ローレル賞を受賞した旧2000系と同じデザインでデビューした5000系は、デビュー後約30年を経過したにも関わらず、更新工事を受けながら今もなお現役車両として活躍している。一度目の更新工事では、旧来の標識板デザインから電動式方向幕へと変更され、今では中間車両を除き全ての車両が同デザインとなっている。一方、一部車両で行われた二度目の更新工事では、なぜかデザインがまちまちで、統一性に欠ける内容であった。本レポートでは、今回の新5000系のデザインに着目し、他の編成との差異を報告する。

前面デザイン

2000年11月に正雀に回送され、アルナ工機へ運搬された5010は、翌年の2001年9月に再デビューした。そのデザインは今までにない斬新なデザイン(改悪という説もある)で、新しい阪急デザインの布石となるのではないかとも言われた(だったと思う)。

その翌年2002年10月、さらに驚くべきことが起きた。それは大幅にデザインが変化されたことである。取っ手と足かけ部分の位置が若干変わり、さらに車番の位置が左窓下部に移動したデザインとなった。
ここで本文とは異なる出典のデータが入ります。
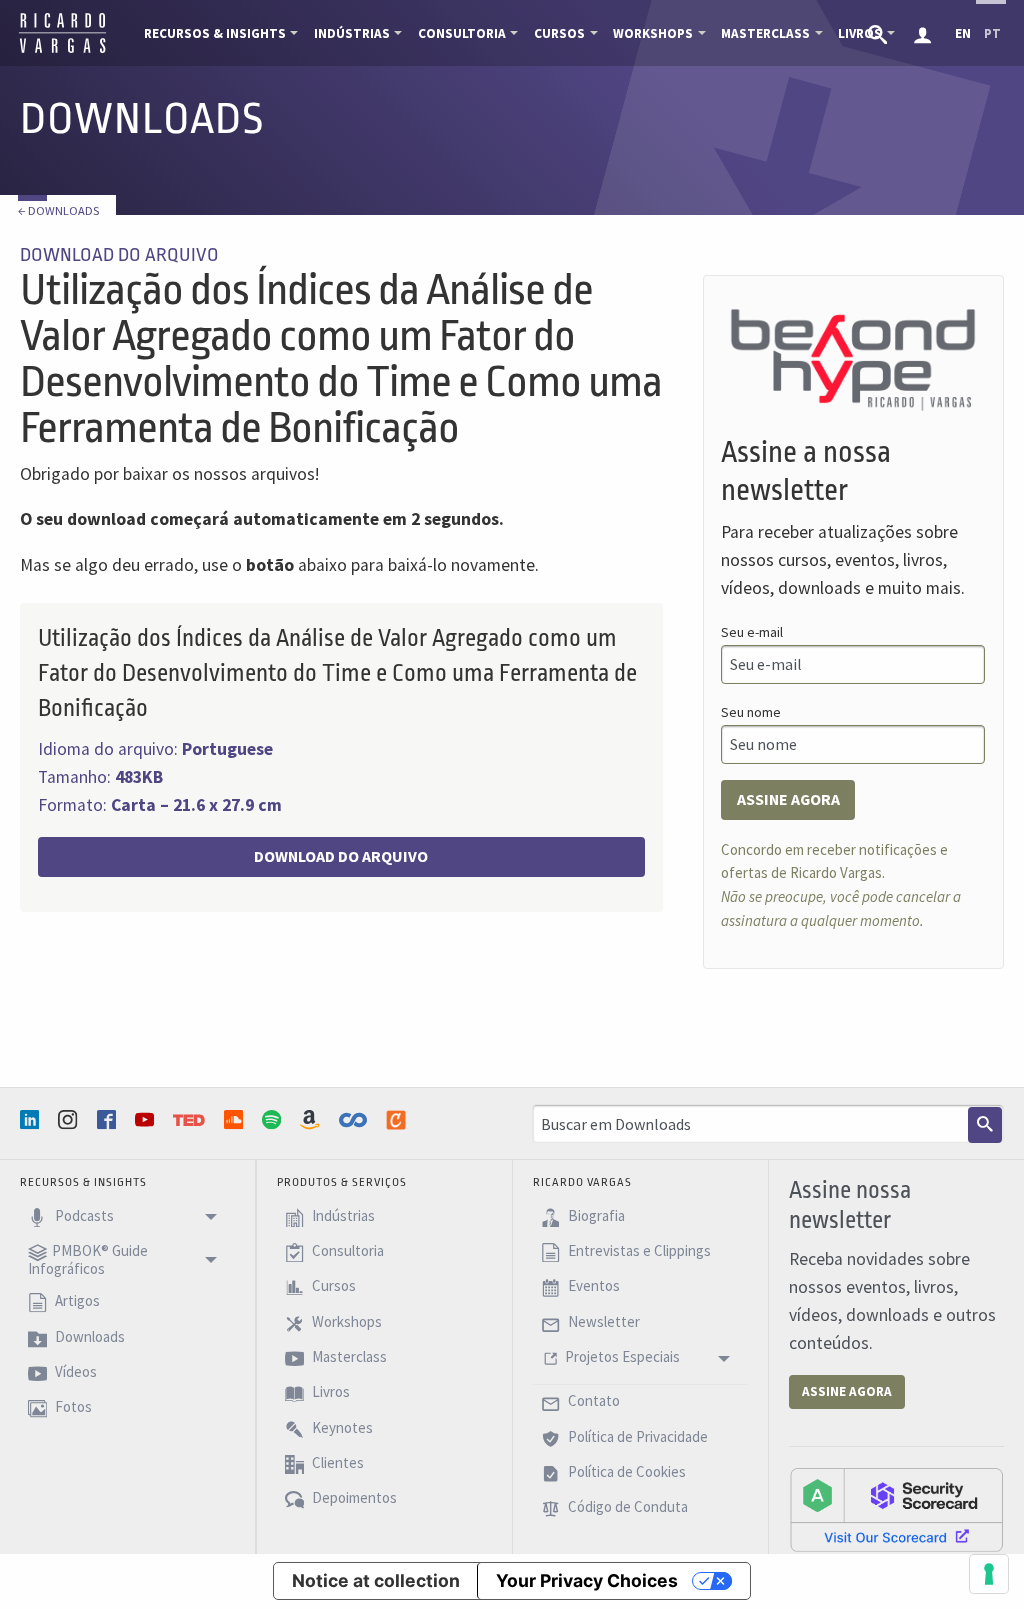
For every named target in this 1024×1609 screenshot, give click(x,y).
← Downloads (58, 210)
後者の車番位置の変更は、ヘッドマークを掲載した際に番号が確認出来ない点を改善するための措置であると考えられ、その結果としてデザインのバランスを保つために前者の措置がとられたものと考えられる。従って、これらの措置は、コストやメンテナンスのしやすさを考慮したものではなく、単にデザインに重点を置いたものであって、企画者が鉄道マニア寄りの考慮をしてくれたものと、執筆者である当サイトの管理人は解釈した。




さて、さらに翌年2003年10月、新型9300系のデビューに皆が涌いているころ、5006が再デビューした。デザインに関しては、一見して変化がないように思われたが、一点だけ異なるデザインがあった。それは、足かけ部分の厚みがやや薄くなっている点である。5008と9300の足かけ部分の厚みがほぼ一致していることから、なぜ5006だけ厚みが薄くなったのかが気になることである。